My Lords, may I ask the noble Viscount a short question? It may have a profound effect on the whole process of budget discipline to which he has referred. Is he aware that the expenditure under Titles 1 and 2 of the operating budget, which mainly concerns agriculture, is open-ended expenditure and demand-led expenditure which, to a very large extent, depends on the result of the price review? Will the noble Viscount call to mind that in the last price review Britain's veto was overridden? Therefore, how can he say that there are likely to be satisfactory budget disciplinary arrangements until he re-establishes the right of British veto at the price review and also takes some active steps to control all obligatory and demand-led expenditure?

Viscount Whitelaw

My Lords, I am grateful to the noble Lord, who makes a very important point.
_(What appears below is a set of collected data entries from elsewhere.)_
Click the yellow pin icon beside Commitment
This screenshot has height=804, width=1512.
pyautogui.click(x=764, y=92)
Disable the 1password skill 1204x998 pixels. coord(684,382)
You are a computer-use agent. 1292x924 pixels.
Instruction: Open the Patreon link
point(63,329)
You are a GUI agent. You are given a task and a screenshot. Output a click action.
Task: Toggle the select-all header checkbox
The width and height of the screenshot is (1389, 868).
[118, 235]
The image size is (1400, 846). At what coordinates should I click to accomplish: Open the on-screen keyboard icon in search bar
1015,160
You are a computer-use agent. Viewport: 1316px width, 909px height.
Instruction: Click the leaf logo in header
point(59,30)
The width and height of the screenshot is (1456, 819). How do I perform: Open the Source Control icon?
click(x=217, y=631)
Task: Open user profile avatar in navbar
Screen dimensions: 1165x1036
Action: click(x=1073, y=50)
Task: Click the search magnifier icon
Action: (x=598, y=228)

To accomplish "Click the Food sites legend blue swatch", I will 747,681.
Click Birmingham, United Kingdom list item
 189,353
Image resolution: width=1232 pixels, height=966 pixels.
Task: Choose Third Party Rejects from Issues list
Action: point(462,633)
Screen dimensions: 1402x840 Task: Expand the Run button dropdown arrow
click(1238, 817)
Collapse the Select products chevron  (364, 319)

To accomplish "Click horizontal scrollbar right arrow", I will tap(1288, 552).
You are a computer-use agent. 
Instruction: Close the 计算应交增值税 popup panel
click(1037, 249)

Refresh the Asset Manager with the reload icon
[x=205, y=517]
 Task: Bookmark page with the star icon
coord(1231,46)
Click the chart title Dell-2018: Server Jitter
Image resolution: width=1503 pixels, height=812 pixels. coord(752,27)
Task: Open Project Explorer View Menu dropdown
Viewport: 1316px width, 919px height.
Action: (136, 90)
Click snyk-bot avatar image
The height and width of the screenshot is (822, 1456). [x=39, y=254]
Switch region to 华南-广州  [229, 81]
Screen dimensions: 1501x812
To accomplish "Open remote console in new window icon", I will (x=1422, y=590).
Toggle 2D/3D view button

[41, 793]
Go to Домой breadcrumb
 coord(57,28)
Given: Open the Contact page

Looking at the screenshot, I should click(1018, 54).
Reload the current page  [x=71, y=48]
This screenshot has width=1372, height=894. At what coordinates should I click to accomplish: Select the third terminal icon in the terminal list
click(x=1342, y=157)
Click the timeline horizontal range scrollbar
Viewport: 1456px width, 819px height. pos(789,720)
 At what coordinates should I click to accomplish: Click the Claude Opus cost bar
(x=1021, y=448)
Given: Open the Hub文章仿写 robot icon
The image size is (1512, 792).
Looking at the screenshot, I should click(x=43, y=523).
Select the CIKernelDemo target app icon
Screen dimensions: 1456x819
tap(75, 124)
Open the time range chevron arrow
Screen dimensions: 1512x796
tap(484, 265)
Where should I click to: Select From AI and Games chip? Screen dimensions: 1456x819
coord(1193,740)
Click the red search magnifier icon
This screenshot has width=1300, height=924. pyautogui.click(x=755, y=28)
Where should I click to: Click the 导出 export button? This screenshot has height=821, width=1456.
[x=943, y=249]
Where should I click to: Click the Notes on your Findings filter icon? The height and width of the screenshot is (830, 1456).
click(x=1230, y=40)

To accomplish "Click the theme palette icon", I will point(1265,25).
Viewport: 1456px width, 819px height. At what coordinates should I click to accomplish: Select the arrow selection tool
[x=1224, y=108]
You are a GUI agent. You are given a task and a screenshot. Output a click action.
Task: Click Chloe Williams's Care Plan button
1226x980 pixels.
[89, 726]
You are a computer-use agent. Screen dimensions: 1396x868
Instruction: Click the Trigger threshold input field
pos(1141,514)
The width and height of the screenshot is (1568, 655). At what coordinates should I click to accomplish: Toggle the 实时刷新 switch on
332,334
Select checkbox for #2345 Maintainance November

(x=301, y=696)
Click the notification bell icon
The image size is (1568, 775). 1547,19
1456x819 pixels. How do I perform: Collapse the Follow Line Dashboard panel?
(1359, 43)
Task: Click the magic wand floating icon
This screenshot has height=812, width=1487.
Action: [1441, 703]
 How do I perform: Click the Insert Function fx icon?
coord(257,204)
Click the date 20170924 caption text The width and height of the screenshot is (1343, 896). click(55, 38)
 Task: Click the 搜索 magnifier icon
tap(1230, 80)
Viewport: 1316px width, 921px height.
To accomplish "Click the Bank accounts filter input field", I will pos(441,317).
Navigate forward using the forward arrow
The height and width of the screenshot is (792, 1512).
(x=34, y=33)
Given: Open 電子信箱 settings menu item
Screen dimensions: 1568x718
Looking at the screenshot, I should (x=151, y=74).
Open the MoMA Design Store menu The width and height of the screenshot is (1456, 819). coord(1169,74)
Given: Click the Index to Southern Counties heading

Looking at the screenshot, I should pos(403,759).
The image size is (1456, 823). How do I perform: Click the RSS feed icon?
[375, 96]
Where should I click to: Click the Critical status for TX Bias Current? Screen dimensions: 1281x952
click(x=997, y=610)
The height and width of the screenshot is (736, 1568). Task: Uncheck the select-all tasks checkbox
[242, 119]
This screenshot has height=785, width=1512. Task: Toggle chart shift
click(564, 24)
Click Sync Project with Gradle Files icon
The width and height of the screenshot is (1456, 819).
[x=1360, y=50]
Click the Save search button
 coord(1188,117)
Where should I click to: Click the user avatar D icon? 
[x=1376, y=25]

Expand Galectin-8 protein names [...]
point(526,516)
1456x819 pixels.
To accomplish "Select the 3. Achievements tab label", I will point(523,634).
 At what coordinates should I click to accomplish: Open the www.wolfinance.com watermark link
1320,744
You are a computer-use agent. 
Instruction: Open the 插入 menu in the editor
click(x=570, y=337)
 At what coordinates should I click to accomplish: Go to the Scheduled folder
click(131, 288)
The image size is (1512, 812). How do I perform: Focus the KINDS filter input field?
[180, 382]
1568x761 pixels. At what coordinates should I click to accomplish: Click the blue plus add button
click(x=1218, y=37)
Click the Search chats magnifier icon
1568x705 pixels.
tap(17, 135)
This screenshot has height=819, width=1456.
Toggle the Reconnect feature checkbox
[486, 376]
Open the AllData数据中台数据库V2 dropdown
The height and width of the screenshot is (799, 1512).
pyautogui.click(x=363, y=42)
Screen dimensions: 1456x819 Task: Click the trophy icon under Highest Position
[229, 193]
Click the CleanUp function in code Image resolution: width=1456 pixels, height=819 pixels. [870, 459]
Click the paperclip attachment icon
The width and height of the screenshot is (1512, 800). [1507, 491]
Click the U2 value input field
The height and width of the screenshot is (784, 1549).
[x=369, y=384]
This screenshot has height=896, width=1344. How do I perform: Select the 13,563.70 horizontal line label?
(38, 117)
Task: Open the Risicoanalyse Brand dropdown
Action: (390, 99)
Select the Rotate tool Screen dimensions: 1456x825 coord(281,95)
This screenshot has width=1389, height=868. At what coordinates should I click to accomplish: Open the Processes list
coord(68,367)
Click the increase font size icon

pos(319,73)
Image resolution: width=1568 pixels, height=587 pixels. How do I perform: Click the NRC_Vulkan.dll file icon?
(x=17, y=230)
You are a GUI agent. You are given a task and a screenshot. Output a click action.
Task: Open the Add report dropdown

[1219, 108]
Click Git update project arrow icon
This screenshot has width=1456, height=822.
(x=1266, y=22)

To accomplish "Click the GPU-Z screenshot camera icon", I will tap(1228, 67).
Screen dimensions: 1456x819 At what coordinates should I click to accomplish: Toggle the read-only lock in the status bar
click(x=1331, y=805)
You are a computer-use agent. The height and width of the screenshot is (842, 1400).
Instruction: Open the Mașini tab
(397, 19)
This clearly must be considered by the Finance Ministers. The noble Lord elevates my position very considerably if he thinks that I could have the sort of influence he has suggested on those. But I will certainly make sure that his remarks are brought to the attention of my right honourable friend the Chancellor of the Exchequer, because they are extremely important. I accept that. Certainly the agricultural expenditure is demand-led and does depend on the price review. It is true that our veto was over-ridden on the last occasion. These are matters which have properly to be considered by the Finance Ministers when they come to decide on the budget disciplines.

Lord Lloyd of Kilgerran

May I personally presume to congratulate the Government, through the noble Viscount the Leader of this House. on the fact that at last this book-keeping wrangle has come to an end, whatever may be the merits of it. May I ask the noble Viscount, in the context of the latter part of his reply to my noble friend Lord Diamond, whether he would advise or consider that more attention should be paid by the Government to co-operation in the EEC on science and technological matters, and particularly in their support of the ESPRIT development introduced by Viscount Davignon so as to assist British industry and to give more confidence to British industry that the Government, in the context of the EEC, will be able to increase jobs and reduce unemployment?

Viscount Whitelaw

My Lords, I am grateful to the noble Lord for what he has said. We have throughout said that the important reason for settling the budget problem—I would not describe it as a "book-keeping wrangle"—is that I do not think one can have it both ways. There are some who seem to suggest that they would have got a better deal than my right honourable friend the Prime Minister but I am quite certain that was not on offer and would not have happened. At the same time, if one is critical of the deal, one cannot at the same time refer to it—although I do not think the noble Lord did this—as "a book-keeping wrangle". It is certainly more than that and considerable sums of money are involved. As for the science and technological developments, certainly these are matters which are now open to the Community to pursue with more vigour than many people have felt has been done in the past.

Lord Elystan-Morgan

My Lords, May I ask the noble Viscount a simple but I trust a fundamental question? Is it the policy of Her Majesty's Government to continue, as indeed all successive governments have sought to do over the past 11½ years since our entry into the European Community, to seek to bring about fundamental changes in the constitutional structure of the common agricultural policy which many members in all parts of this House regard as both inequitable and repressive? Is it the case that such efforts as have been carried out by successive governments will no longer be pursued in the future so far as Her Majesty's Government are concerned?

Viscount Whitelaw

My Lords, I am not quite sure of the answer to the noble Lord's point about the constitutional changes to the agricultural policy. If he means that we will continue to work to change the basis of the common agriculture policy, the answer is, "Yes". I am just doubtful about the word "constitutional": but, on the face of it, "yes".